My thoughts : The following two relations follow easily from the axioms :
$$ \begin{array}{lcl} cb &=& -(ab+ac+ba+bc+ca) \\ cab &=& ca+ab+2(ba+ac+bc)+aba+abc+aca+bac+bca \\ \end{array}\tag{1} $$
Denote by $W$ the set of words on $a,b,c$ (they are called monomials in the algebra $\cal A$). We order $W$ with the shortlex $a<b<c$ ordering (which we denote by $\prec$). The two relations above express $cb$ or $cab$ in terms of $\prec$-smaller monomials. Iterating those two relations and using induction on $\prec$ ,any monomial can be transformed in $\cal A$ into a term whose monomials do not contain any of $aa,bb,cc,cb,cab$. Denote by $W'$ the set of all monomials satisfying this condition. We therefore have a surjection $s : {\cal A}' \to {\cal A}$ where ${\cal A}'=\oplus_{w\in W'} {\mathbb Z}w$.

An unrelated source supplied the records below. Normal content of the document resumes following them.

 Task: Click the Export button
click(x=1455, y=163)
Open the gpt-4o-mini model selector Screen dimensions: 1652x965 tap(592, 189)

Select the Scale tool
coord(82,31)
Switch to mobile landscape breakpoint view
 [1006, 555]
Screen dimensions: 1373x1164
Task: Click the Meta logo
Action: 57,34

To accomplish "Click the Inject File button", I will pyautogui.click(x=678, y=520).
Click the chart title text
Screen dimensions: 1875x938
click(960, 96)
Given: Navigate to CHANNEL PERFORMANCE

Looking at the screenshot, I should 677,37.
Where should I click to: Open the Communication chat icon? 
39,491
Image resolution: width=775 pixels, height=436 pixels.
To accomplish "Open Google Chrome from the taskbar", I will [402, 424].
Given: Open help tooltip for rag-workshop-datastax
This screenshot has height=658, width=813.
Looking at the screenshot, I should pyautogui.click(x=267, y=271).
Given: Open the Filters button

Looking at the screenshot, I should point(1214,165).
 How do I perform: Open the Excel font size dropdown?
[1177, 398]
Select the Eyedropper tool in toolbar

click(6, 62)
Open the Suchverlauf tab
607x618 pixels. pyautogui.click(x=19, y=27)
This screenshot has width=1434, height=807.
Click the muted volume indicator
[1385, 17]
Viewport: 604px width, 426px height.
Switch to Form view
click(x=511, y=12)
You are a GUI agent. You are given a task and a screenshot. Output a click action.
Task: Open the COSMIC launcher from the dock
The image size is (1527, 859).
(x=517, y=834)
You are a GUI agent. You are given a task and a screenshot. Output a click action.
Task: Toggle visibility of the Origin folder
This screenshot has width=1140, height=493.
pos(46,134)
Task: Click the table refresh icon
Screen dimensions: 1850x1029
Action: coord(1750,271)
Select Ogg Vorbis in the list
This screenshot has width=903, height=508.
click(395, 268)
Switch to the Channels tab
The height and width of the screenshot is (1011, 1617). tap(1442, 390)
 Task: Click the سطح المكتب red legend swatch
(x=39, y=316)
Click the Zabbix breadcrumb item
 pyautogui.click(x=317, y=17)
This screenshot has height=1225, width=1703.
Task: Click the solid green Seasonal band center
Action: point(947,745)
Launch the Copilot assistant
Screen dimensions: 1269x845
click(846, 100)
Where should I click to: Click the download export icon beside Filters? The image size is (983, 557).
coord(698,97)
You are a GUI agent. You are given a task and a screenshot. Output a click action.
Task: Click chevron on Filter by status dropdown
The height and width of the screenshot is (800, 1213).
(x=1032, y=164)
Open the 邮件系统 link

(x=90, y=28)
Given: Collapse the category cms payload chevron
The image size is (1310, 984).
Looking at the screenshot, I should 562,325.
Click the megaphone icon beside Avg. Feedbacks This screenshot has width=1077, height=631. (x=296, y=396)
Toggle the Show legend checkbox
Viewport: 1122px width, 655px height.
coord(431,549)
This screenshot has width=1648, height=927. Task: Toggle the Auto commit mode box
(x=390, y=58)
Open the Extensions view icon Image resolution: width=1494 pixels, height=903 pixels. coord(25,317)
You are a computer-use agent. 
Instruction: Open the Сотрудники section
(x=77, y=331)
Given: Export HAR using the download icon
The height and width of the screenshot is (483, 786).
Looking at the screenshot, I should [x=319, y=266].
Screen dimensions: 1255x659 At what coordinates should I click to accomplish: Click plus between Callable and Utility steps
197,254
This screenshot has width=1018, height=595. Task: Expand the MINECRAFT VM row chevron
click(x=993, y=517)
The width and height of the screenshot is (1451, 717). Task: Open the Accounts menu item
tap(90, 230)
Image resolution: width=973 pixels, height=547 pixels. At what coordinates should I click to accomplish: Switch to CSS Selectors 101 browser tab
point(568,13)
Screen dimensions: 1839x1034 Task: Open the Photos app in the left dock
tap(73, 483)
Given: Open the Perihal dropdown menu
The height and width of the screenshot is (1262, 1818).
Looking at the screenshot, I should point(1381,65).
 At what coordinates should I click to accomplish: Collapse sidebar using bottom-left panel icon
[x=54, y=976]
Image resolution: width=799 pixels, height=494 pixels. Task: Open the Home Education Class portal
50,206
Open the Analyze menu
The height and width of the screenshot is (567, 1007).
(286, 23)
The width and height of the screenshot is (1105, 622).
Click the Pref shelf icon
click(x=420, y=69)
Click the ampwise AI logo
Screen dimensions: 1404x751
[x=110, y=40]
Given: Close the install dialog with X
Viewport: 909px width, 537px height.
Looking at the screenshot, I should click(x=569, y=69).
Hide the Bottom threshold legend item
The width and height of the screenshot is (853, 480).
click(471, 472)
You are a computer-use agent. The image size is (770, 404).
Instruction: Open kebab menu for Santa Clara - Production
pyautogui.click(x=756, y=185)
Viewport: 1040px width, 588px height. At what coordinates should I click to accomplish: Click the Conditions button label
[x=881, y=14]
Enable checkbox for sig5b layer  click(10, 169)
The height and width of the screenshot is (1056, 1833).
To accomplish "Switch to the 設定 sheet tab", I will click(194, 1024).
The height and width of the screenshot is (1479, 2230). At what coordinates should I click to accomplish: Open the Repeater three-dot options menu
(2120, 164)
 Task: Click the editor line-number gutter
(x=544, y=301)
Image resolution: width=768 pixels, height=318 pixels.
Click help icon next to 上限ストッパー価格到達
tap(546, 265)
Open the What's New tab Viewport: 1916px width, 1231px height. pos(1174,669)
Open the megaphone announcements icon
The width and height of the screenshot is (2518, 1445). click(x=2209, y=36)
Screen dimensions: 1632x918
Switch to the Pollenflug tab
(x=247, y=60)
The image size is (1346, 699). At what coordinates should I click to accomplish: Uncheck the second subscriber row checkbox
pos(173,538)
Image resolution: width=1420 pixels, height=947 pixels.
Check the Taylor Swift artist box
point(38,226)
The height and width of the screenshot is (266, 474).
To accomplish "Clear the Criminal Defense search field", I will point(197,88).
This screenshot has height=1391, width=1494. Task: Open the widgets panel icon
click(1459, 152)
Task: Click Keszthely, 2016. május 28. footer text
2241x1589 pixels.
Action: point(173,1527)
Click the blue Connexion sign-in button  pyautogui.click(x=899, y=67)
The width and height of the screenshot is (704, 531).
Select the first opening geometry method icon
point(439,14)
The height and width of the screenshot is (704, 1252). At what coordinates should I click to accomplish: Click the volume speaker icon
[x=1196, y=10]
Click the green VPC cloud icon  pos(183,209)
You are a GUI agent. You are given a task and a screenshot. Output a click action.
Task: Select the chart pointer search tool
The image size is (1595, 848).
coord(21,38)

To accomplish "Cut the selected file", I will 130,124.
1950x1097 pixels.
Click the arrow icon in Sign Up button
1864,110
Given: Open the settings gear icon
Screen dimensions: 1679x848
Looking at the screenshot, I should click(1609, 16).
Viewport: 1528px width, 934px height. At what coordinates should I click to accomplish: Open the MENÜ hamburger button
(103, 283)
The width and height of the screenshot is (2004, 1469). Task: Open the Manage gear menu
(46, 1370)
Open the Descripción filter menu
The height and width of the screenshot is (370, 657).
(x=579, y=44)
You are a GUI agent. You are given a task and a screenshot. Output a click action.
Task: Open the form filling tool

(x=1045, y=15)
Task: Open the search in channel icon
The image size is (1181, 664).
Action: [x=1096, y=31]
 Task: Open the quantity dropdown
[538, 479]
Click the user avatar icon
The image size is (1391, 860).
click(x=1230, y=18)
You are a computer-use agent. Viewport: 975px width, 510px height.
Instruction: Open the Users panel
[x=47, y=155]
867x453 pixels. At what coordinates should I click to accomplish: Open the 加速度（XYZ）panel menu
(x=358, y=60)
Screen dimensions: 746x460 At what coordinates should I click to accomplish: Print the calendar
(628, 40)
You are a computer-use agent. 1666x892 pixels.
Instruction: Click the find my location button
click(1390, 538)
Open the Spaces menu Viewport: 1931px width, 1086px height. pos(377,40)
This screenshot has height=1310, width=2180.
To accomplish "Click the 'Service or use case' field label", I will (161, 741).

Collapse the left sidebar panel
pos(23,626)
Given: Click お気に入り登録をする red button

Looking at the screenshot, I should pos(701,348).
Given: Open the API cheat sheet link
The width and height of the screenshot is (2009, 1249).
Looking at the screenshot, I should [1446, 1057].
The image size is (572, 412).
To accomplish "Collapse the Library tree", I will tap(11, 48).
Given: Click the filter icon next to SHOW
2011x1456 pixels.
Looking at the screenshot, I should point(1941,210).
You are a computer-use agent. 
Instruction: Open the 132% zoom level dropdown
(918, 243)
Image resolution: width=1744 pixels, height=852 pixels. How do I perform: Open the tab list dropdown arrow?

Conjecture 1. The mapping $s$ is bijective, in other words $W'$ is a $\mathbb Z$-basis for $\cal A$.
Note that the action of $a$ or $b$ on $W'$ is trivial to describe : for any monomial $w\in W'$, if $w$ does not start with an $a$ then $aw$ stays in $W'$, and $aw=w$ otherwise. Similarly for $b$.
The action of $c$ is more complicated. Using the two relations in (1) and induction on $\prec$ again, we see that there is a unique $\mathbb Z$-linear map $C:{\cal A}' \to {\cal A}'$ such that $C(1)=c,C(a)=ca$ and
$$ \left\lbrace\begin{array}{lcl} C(abw) &=& (Ca+ab+2(ba+aC+bC)+aba+abC+aCa+baC+bCa)w \ ( \ \text{if} \ bw\in W') \\ C(acw) &=& cacw \ ( \ \text{if} \ acw\in W') \\ C(bw) &=& -(ab+aC+ba+bC+Ca)w \ ( \ \text{if} \ bw\in W') \\ C(cw) &=& cw \ ( \ \text{if} \ cw\in W') \end{array}\right.\tag{2} $$
Indeed, any monomial distinct from $1$ or $a$ starts with exactly one of $ab$, $ac$, $b$ or $c$. It is not clear however (at least to me) how to show that
Conjecture 1 (equivalent form). This $C$ satisfies $C^2=C$ and $(a+b+C)^2=a+b+C$.
Your Conjecture 1 is indeed true. It can be proved using diamond lemma techniques and the proof is sketched in Section 2.1 of the paper
Essentially, using the diamond lemma, it turns out to suffice to check that the two ways to reduce $ccab$ and $cabb$ using (either by first reducing $cc$ or $bb$, or by first using your identity for $cab$) are equal, and this is a straightforward computation.
(This answer was adapted from darij grinberg's comments on the question.)